Partiamo dalla considerazione che parlare di canone vuol dire dibattere di una questione legata strettamente al piano educativo e formativo dell’insegnamento, alle scelte argomentative che si fanno o che si è supportati a fare. E certo, mi verrebbe da dire, discutere del canone non è affatto un inutile pour parlè, se il primo a farlo nella nostra letteratura fu proprio Dante Alighieri nel suo De vulgari Eloquentia. Ma non solo; il canone viene attenzionato, maggiormente, quando si avverte che il paradigma di riferimento, anche sociale, oltre che culturale, è quasi insufficiente o obsoleto.
Da circa trent’anni, anno più anno meno, le riflessioni sul canone ritornano con ricorrente frequenza. Interessante potrebbe essere la lettura di Western Canon di Harold Bloom (1994) in cui si dice chiaramente che la forza di ciò che è canonico si manifesta nella sua persistenza. Se dovessi definire il canone, nella sua accezione divulgativa, direi senz’altro che esso si confà alla definizione di “classico”. Gli scrittori classici si leggono in classe e sono recepiti all’interno di un manuale, e mantengono vivo e forte il loro valore formativo.
Adesso, in questo preciso istante, sarebbe naturale ed attuale fare focus sulla questione dei cosiddetti “libri proletari”, uno spaccato della letteratura di “consumo” – così definita, contrapposta all’idea di “classico”. Ma forse, mi permetto, può non essere questa l’occasione poiché il nostro dialogo si incentra su altro. Ed allora, come potremmo definire scrittori e libri canonici? Beh, oserei dire che si tratta di autori e libri che vengono individuati come indispensabili e obbligatori (non commettiamo errore) da una cultura, ma anche da un’opinione intellettuale che li ritiene capaci di trasmettere un “modello di mondo”, di definire una identità ed una storia. Faccio qui esplicito riferimento all’accezione della Scuola di Tartu.
La scuola ha dunque il compito di evitare che questo patrimonio, questa eredità si disperda; gli insegnanti il compito di trasmettere e “reinvestire” il canone in e con sempre nuove e aggiornate “versioni” ed interpretazioni della classicità. Non è assurdo, sono certa, un “classico” può essere “ri-letto” e “ri-prodotto” stante il contesto di riferimento. D’altra parte, è o non è un classico? Un canone? Pensiamo alla Divina Commedia di Dante Alighieri; un classico, un canone. Eppure, sempre attuale, sempre on the road – potremmo dire. Ma anche in questo caso, per farne apprezzare il valore formativo, lo si deve far vivere, attualizzare; magari in comparazione con un testo non rientrante nel canone. Contaminarne, in un certo qual modo, il dialogo.
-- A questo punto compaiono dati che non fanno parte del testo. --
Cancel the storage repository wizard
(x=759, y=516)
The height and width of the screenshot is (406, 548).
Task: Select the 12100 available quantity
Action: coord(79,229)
Ogni testo letterario - sottolineo - ha una voce unica, propria che trasferisce al lettore/lettrice qualcosa di irripetibile; attiva, in un certo qual modo, la mente. Ma è anche compito del docente rendere ed amplificare questo messaggio in un percorso di letteratura e lettura che non si senta “ingabbiato” in un canone obbligatorio. Che uno studente, ad esempio, incontri, nel suo percorso, la selva di Ariosto ma mai la periferia di Marcovaldo o le caratterizzazioni di Accattone, non è solo un problema di canone. Forse, anche, di metodo. Canone vs manuale, questo è il dilemma. Potremmo sdrammatizzare! Ergo, il manuale di letteratura è la messa in opera del canone, lo strumento operativo che, in quanto strumento didattico, bisogna dirlo, esiste solo in Italia o quasi. E questo non è un dettaglio. O almeno, può non esserlo.
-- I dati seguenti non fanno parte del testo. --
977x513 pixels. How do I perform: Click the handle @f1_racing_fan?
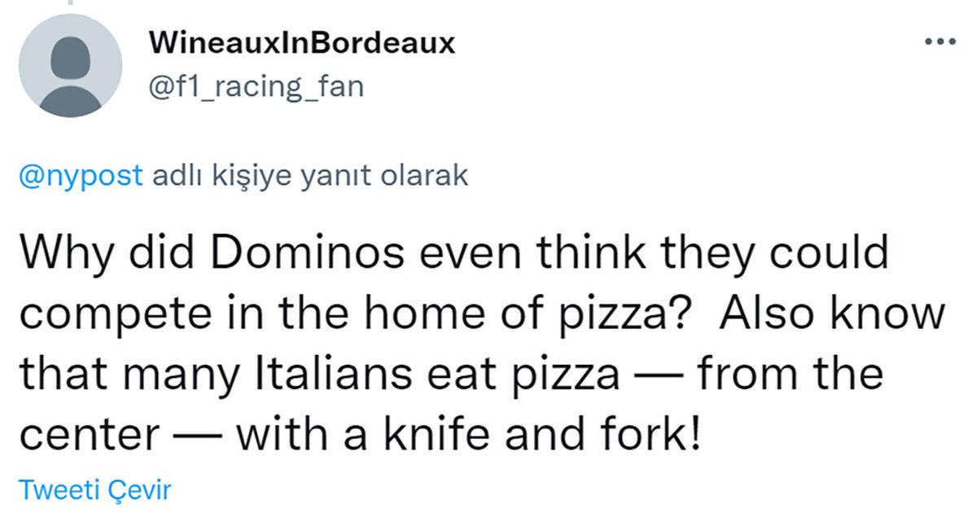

Ezio Raimondi ha sostenuto che l’urgenza maggiore risiede nel capire quali possono essere “i libri modello” per la nostra epoca. Non è solo una questione di ampliare, ma anche di scegliere. E questo, molte volte, è il limite dei manuali, che possono risultare sovrabbondanti e, per certi versi, disorientanti, a fronte di non operare una netta scelta. Gli argomenti sono molti, anche correlati al canone. Faccio riferimento, ad esempio, al canone del Novecento, che è forse la “questione” oppure alla presenza di donne scrittrici/autrici rispetto agli uomini e così via, volendo fare una analisi peculiare ed attenta.
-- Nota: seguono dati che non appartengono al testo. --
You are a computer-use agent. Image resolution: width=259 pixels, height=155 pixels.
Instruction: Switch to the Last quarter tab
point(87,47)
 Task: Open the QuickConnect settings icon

Prendiamo velocemente il canone del Novecento, laddove si ravvisa - forse - la più impellente necessità di uscirne e di tracciare altri percorsi (Pasolini, Gadda, Vittorini, Sciascia, Sereni, Alvaro, Morante, Merini, Ortense, Bianciardi e via elencando); ecco, nel caso specifico rimando alle Indicazioni nazionali riguardanti gli obiettivi specifici di apprendimento concernenti le attività e gli insegnamenti compresi nei piani degli studi previsti per i percorsi liceali, emanate nel 2011 in cui si elencano, più o meno, 23 autori, con delle assenze importanti come Ginzbrg, Flaiano, Eco ed altri. A lettura attenta non esiste un canone, né un percorso tracciato. Vi è invece, ed invito alla lettura del testo normativo, una serie di input che i docenti dovrebbero cogliere per costruirvi percorsi interdisciplinari e di lettura.
Questo è quanto, tuttavia il canone c’è nella percezione / inclinazione / disposizione / organizzazione di uno studio della letteratura italiana per tappe. Gli autori vanno “fatti”, questa è la lectio. Personalmente, e qui mi fermerei, non parlerei più di canone, diciamo dal punto di vista del dibattito, ma proverei ad agire con metodo, acquisendo la consapevolezza che quanto disposto non sia obbligatorio ma “indicativo” di un percorso al quale, il docente, potrà apportare digressioni e integrazioni. Ecco, mi soffermerei di più sulla questione di “metodo”. E sulla considerazione che la letteratura italiana non sia semplicemente materia scolastica, ma esperienza conoscitiva, di crescita umana e di indagine personale e collettiva. A questo proposito come non citare voci che hanno scandito questa declinazione della letteratura e che meriterebbero ampio spazio nella trattazione delle loro opere: Pasolini, Calvino, Moravia, Fallaci, Merini, Ortese ecc…
E poi, considerando centrale nelle nuove metodologie didattiche la pratica della lettura, perché non pensare ad un “canone” – se vogliamo continuare a parlarne – non degli autori, ma dei testi. E già questa potrebbe essere una versione diversa. Altra quaestio i manuali, che, ovviamente, salvo poche eccezioni, confermano la regola delle Indicazioni del 2011 e offrono il “canone”, pur se lavorato in modi diversi.